A review of several articles from the literature and multiple dermatology and dermatopathology textbooks revealed uniform recommendations for biopsy of subepidermal blistering conditions that manifest as tense blisters.1-4,9-23 A biopsy of early lesional skin or of a blister for light microscopy with H&E stain and biopsy of perilesional skin for DIF is recommended.1-4,9-23 Three review articles specifically suggested biopsy of “perilesional skin” for DIF.1-3 The majority of textbooks we reviewed also suggested that perilesional skin, or skin adjacent to a zone of erythema in the case of DH, should be sampled for DIF to assist in the diagnosis of BP, EBA, DH, and LABD.4,9-21 Biopsy of adjacent or nonlesional skin or skin around the lesion for DIF also was recommended by other textbooks for diagnosis of subepidermal blistering diseases.22,23 Perilesional skin is chosen because it is critical that the epidermis be included for adequate immunofluorescence studies.5,20 Biopsy of healed and crusted lesions should be avoided.24

Recommended Alternative Approach

A single punch biopsy produces the best possible specimen for light microscopy with H&E stain and DIF if it is obtained via one of 2 methods.

The first method involves choosing a small, 1- to 2-mm tense blister.25 Use an 8-mm punch centered on the blister that includes at least 3 mm of circumferential perilesional skin (Figures 1 and 2).20 Holding the specimen with forceps, use a no. 15 scalpel blade to bisect the blister with a sawing motion.
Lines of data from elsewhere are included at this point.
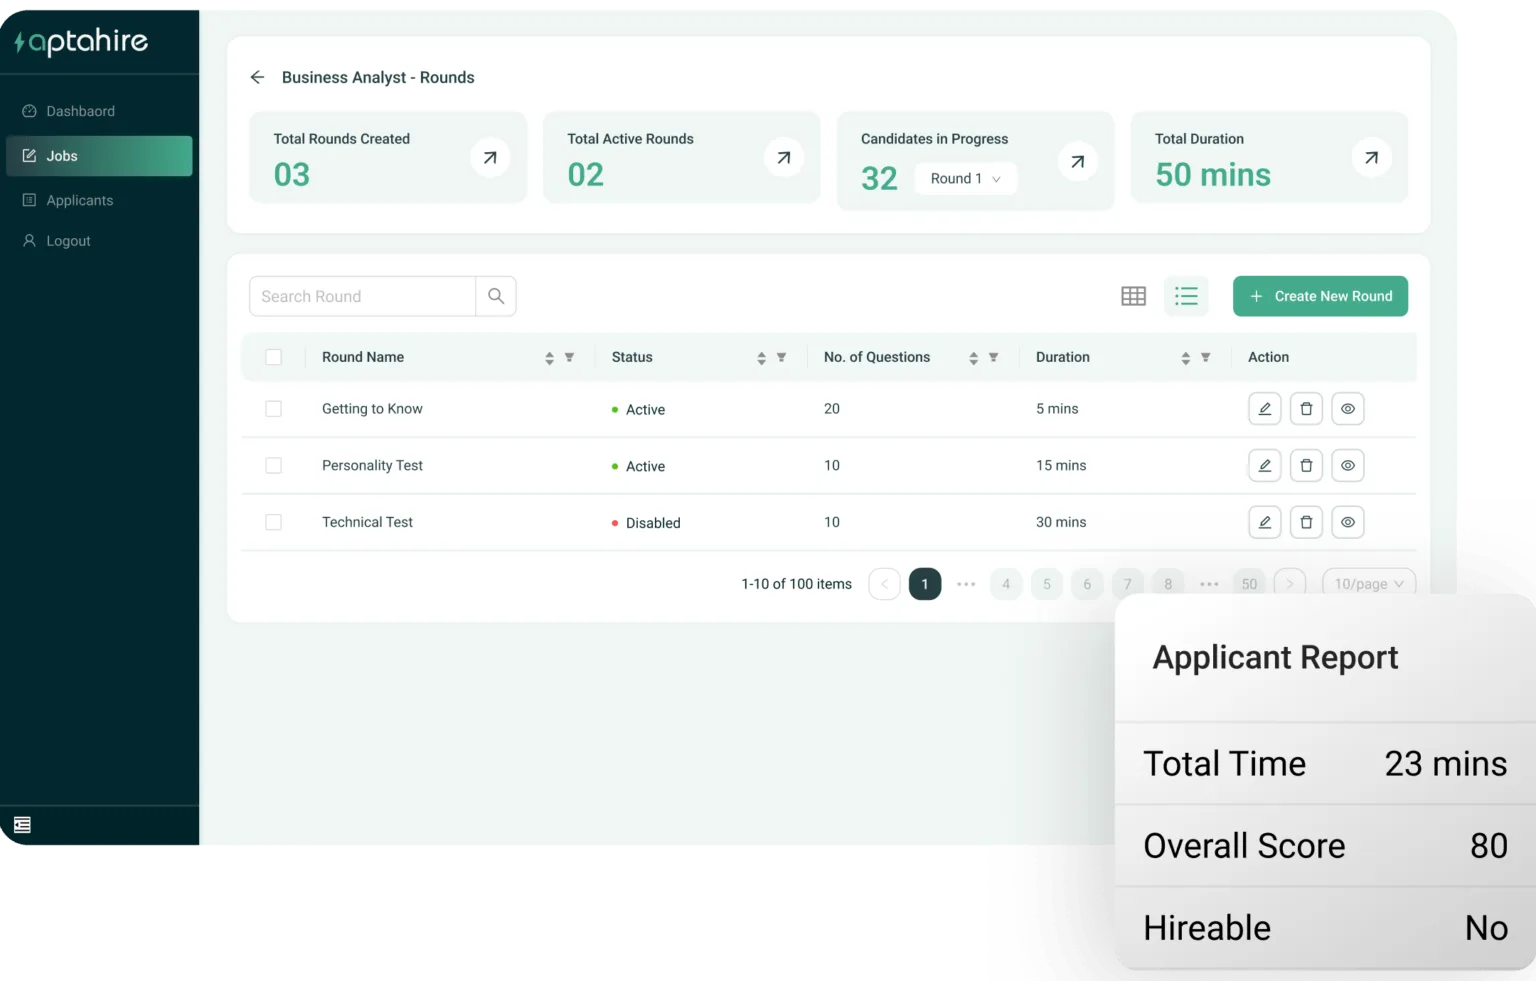This screenshot has height=981, width=1536.
Task: Click Create New Round button
Action: pyautogui.click(x=1320, y=296)
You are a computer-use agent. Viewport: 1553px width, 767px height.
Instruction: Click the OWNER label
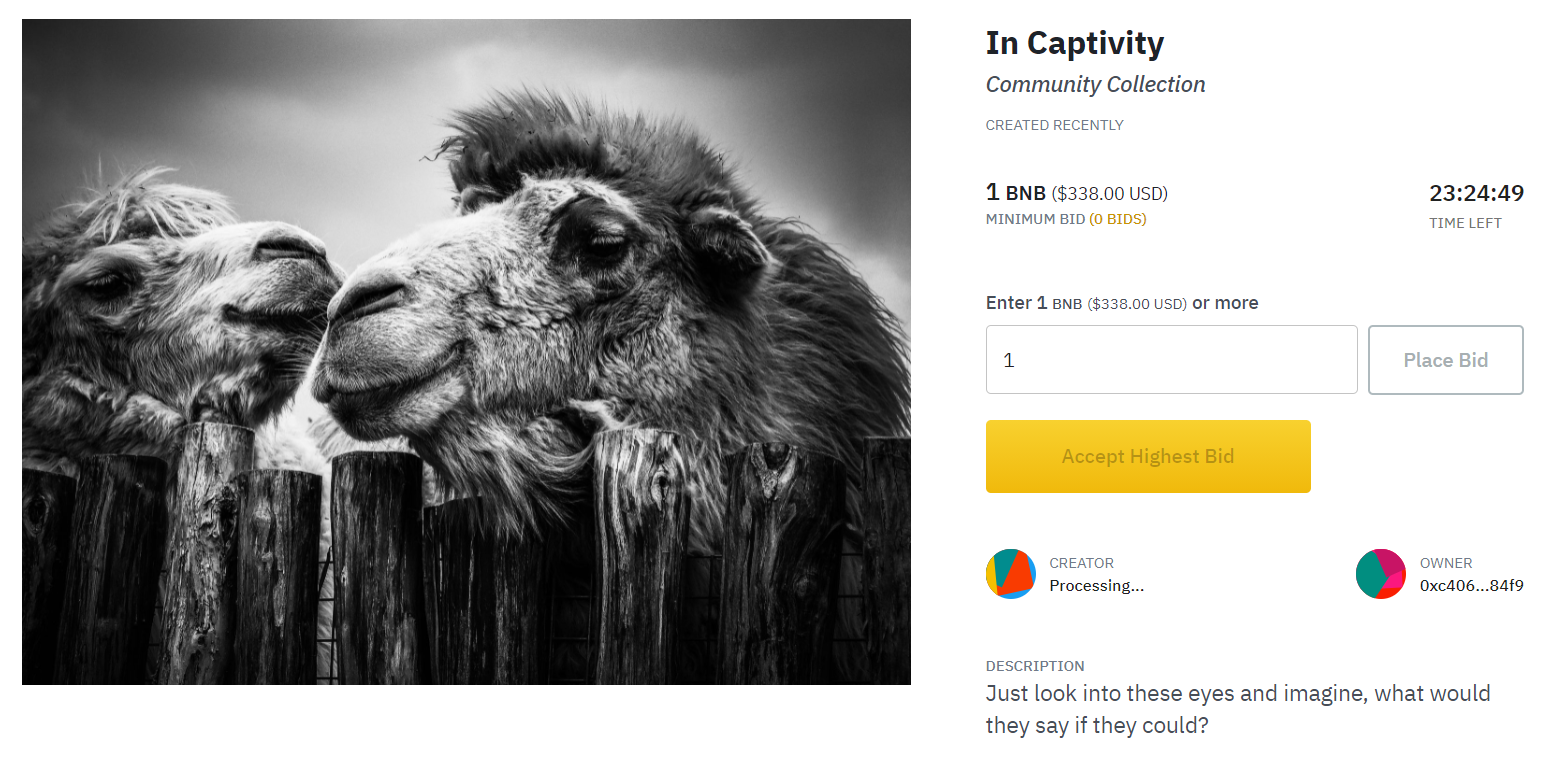(1446, 563)
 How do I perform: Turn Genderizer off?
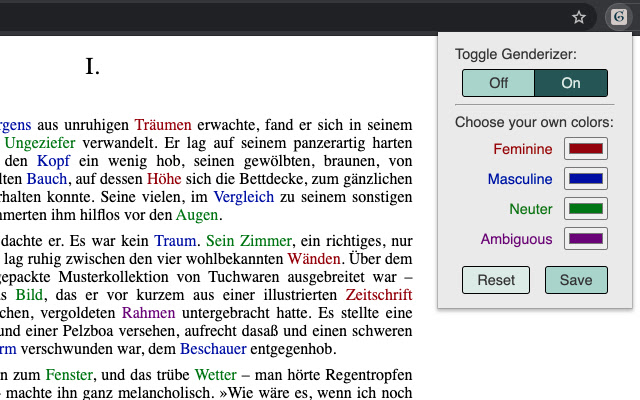498,83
Place half of the specimen in formalin for H&E staining and the other half in Zeus (or Michel) medium for DIF (Figure 3).

Figure 1. Punch biopsy of subepidermal blisters. For large blisters, a line is drawn with a surgical marker from the roof of the tense blister onto the surrounding perilesional skin. A punch biopsy is obtained from the edge of the blister with approximately 75% of the sample representing perilesional skin. For smaller blisters, the entire blister is punch excised. Illustration by W. Kyle Cunningham, Biomedical Illustration Services at the University of Mississippi Medical Center (Jackson, Mississippi).

Figure 2. Punch biopsy of subepidermal blisters. Cross-sectional view showing sampling of a large blister with approximately 75% of the sample representing perilesional skin (A) and a small blister with at least 3 mm of perilesional skin included in the specimen (B). Illustration by W. Kyle Cunningham, Biomedical Illustration Services at the University of Mississippi Medical Center (Jackson, Mississippi).

Figure 3. Punch biopsy of subepidermal blisters. Specimens from large blisters are bisected at the bedside with a no. 15 blade following the line drawn previously to ensure that perilesional skin and the “take-off point” of the blister (the edge of the blister at the point where the epidermis is separated from the papillary dermis) will be visible when the cut edge is properly embedded in the laboratory. Excisional punch biopsies of small blisters are simply bisected. Half of each specimen is placed in formalin for hematoxylin and eosin (H) processing, and half is placed in Zeus (Z)(or Michel) medium for direct immunofluorescence. Illustration by W. Kyle Cunningham, Biomedical Illustration Services at the University of Mississippi Medical Center (Jackson, Mississippi).